* _Work to be completed_: Each line in the entries below that holds the string "label" must be copied.

Stored data
────

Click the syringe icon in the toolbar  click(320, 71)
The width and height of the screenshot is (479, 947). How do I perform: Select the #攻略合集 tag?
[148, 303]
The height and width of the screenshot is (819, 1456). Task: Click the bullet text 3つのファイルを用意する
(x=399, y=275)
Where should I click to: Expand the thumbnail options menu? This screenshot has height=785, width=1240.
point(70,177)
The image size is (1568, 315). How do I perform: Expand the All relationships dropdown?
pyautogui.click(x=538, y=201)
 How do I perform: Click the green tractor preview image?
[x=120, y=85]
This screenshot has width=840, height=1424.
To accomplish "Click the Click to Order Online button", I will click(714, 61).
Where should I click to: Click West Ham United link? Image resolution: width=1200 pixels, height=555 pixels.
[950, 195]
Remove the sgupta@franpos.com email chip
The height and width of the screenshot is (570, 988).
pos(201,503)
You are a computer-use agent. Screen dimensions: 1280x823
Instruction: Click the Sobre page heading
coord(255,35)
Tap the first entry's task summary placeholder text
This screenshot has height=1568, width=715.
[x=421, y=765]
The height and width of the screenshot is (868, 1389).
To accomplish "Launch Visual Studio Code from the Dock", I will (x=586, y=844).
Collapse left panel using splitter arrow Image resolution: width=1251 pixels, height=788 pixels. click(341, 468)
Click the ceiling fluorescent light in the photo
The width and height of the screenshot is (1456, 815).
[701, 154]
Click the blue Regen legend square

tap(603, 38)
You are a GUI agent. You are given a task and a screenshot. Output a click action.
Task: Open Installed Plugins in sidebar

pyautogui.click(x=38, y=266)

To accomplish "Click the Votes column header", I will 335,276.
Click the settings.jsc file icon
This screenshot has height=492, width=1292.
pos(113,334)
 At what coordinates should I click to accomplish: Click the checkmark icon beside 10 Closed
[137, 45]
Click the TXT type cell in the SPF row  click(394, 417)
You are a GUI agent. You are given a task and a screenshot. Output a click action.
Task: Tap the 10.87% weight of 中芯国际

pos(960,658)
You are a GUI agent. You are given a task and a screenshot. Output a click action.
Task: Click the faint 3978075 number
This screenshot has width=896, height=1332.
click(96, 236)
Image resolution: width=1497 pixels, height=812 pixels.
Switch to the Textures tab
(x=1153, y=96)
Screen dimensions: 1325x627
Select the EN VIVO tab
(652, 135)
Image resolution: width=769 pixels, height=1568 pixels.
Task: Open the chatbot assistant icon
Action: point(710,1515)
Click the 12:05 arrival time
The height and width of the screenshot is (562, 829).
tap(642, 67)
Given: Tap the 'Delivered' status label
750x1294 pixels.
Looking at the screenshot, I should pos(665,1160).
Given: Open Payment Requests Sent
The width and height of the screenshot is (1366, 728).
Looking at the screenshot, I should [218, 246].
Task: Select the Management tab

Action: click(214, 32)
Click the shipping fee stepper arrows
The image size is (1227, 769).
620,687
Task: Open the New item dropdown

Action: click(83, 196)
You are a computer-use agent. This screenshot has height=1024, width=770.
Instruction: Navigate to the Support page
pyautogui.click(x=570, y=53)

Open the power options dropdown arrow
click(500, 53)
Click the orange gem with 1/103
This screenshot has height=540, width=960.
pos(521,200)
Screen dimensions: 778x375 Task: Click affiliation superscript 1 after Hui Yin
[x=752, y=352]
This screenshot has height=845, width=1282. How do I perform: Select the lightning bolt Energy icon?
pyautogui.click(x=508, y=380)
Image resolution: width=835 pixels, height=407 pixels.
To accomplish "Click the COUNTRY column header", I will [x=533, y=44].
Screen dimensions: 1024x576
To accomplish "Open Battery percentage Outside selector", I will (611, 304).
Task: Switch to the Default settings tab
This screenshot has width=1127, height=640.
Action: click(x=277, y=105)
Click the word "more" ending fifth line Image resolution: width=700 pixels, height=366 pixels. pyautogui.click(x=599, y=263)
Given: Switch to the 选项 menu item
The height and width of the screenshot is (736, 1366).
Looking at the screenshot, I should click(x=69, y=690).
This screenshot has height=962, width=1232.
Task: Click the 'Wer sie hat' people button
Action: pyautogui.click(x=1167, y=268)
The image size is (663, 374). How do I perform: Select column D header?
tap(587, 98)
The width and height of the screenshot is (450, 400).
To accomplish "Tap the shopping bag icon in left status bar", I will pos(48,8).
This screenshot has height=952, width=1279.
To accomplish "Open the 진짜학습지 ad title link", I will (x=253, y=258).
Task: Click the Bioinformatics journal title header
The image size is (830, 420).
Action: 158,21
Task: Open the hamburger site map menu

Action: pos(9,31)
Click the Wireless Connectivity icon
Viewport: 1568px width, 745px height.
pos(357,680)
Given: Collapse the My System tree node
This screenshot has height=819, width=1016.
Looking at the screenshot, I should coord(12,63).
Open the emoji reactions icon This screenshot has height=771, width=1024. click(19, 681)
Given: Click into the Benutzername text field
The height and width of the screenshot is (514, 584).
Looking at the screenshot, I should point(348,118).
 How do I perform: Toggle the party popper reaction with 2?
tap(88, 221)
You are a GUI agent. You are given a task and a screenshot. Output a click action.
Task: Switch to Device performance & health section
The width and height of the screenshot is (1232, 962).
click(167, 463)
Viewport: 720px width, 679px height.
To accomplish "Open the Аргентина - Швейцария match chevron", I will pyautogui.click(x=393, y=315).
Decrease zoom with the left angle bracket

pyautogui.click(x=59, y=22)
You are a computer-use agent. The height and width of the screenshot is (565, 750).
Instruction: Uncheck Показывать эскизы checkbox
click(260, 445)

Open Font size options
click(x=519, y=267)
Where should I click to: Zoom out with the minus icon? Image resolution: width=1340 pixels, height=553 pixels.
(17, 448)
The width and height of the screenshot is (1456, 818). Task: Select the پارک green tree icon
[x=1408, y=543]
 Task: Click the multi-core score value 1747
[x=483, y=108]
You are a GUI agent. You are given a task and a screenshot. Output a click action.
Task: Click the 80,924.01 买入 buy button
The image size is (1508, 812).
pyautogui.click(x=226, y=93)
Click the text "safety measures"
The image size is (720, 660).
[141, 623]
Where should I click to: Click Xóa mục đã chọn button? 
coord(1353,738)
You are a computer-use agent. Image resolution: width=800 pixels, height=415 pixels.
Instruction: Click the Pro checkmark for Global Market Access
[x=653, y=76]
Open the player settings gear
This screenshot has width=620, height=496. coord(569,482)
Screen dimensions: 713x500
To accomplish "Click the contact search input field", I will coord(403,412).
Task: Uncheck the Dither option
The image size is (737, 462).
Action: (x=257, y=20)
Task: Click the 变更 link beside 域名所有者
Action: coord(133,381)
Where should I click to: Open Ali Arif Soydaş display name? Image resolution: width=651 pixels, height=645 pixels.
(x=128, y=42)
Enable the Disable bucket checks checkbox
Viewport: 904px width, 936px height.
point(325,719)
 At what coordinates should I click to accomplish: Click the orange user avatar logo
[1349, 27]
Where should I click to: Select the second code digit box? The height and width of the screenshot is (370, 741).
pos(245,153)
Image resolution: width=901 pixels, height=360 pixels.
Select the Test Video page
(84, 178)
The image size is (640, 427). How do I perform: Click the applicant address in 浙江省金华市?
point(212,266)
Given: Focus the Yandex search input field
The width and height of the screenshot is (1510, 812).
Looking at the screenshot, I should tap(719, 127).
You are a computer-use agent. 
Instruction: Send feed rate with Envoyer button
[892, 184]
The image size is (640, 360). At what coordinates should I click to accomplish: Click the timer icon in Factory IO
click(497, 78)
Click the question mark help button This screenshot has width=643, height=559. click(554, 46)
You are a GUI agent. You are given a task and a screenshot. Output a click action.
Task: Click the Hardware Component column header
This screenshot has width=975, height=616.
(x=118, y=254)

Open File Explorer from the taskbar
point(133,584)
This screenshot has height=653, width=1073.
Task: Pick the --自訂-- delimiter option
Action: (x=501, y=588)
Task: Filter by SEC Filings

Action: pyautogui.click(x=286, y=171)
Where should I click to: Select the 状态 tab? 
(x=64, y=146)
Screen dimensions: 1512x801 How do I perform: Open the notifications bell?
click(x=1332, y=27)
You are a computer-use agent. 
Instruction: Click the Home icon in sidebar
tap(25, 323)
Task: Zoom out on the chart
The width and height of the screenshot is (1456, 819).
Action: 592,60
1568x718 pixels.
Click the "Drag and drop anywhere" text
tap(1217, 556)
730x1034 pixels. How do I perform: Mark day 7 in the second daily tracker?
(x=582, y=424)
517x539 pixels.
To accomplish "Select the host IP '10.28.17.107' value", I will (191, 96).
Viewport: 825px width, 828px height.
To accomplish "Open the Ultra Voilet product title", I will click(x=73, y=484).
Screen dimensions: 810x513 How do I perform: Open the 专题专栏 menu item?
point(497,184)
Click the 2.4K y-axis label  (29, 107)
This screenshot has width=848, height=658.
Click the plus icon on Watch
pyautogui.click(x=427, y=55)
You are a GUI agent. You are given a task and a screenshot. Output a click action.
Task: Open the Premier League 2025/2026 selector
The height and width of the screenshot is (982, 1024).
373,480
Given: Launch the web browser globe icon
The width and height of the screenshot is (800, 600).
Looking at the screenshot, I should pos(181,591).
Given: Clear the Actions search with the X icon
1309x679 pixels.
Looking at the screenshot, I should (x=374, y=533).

────

* _Result of the exercise_:
Given: Tap the 'Delivered' status label
Click the 2.4K y-axis label  (29, 107)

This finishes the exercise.